[What needs to be done] Using the data below, transcribe exactly everything from the line that contains "The width and" down to the line that contains "This screenshot has width=887, height=722.". Include both of those lines and none of the pictures.

[Material supplied]
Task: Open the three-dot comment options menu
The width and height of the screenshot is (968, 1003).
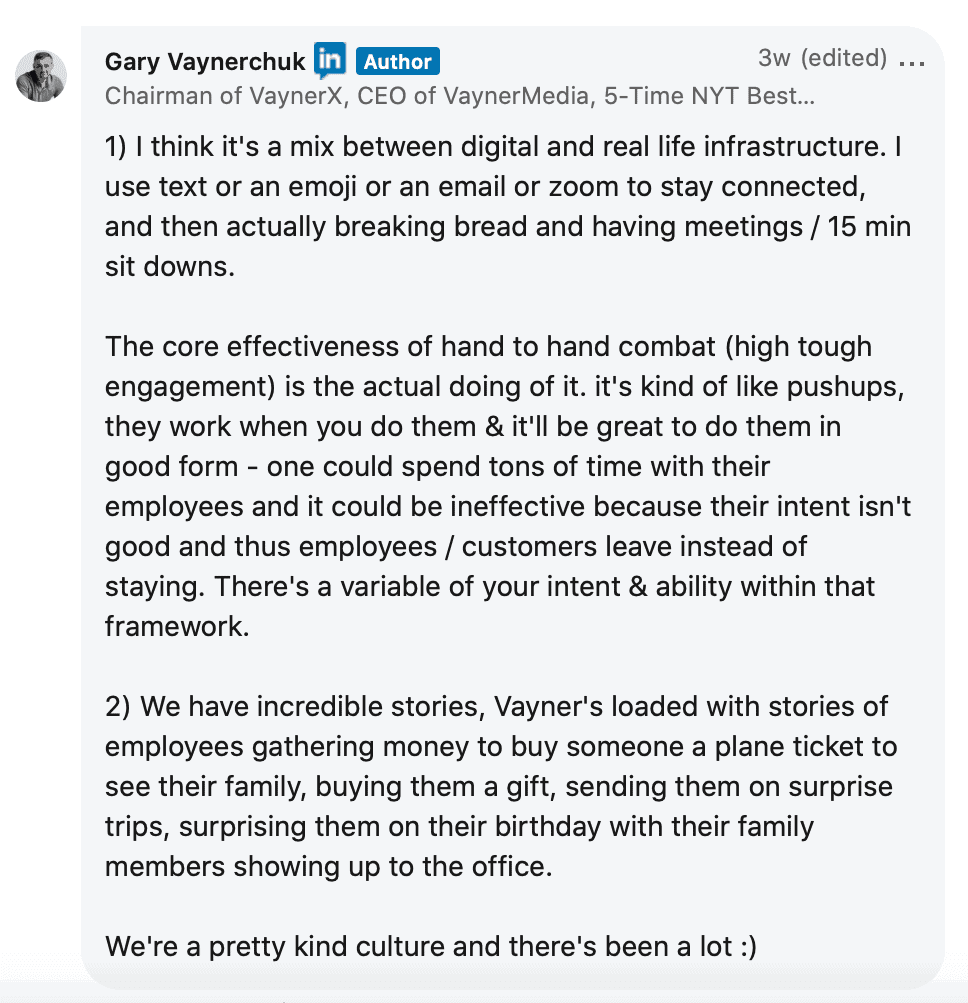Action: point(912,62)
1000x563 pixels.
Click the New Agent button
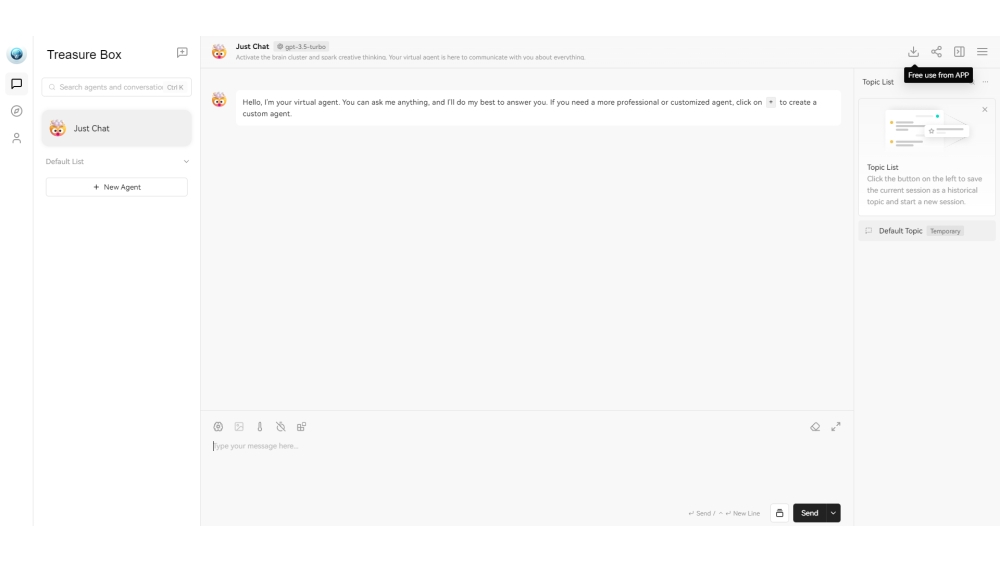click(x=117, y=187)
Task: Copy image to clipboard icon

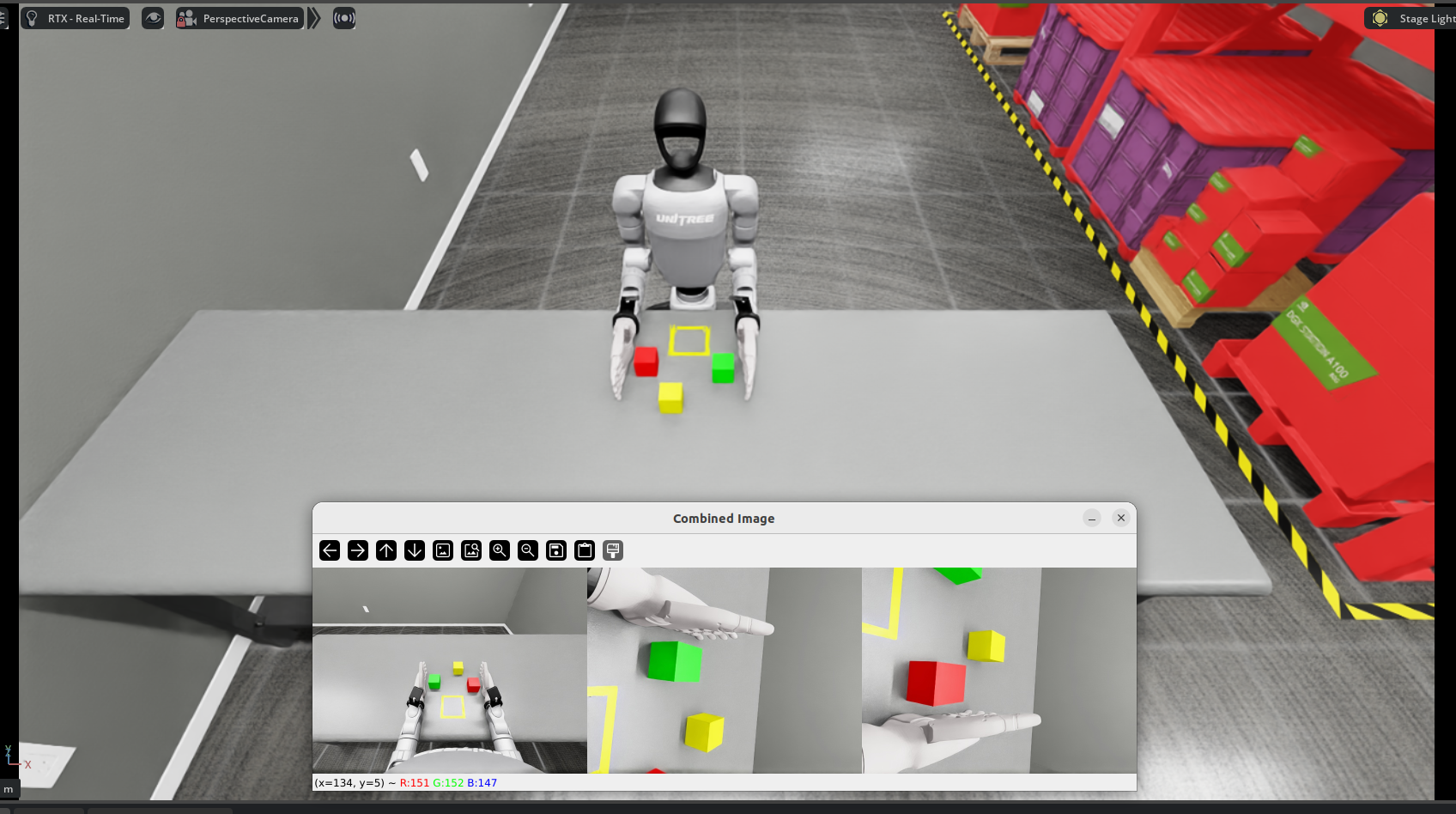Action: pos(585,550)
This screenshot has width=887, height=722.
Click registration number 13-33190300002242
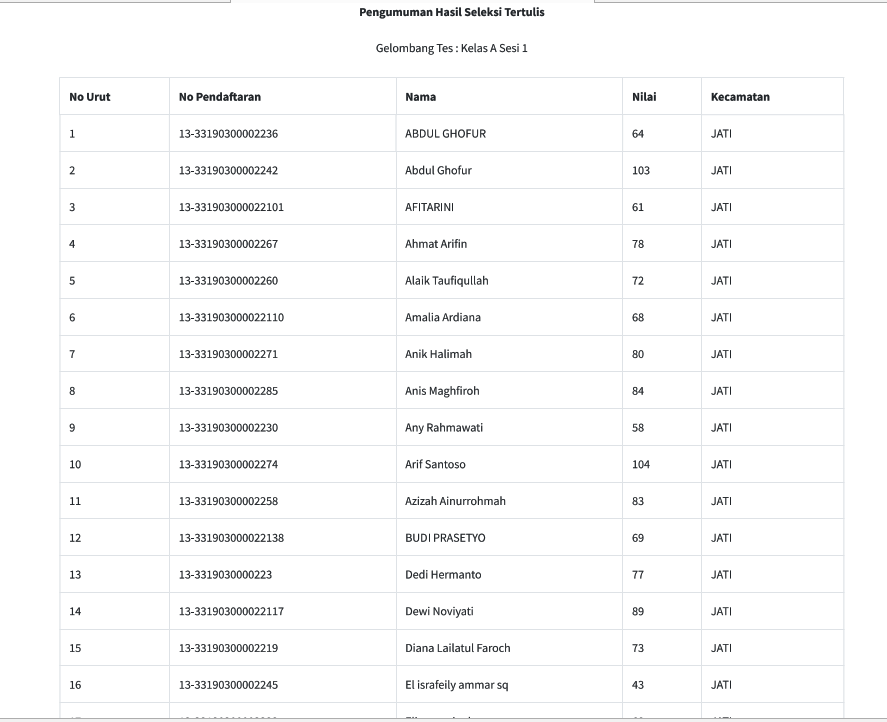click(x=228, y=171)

[Answer to the exercise]
The width and height of the screenshot is (968, 1003).
Action: point(912,62)
1000x563 pixels.
Click the New Agent button
click(x=117, y=187)
Task: Copy image to clipboard icon

Action: pos(585,550)
This screenshot has width=887, height=722.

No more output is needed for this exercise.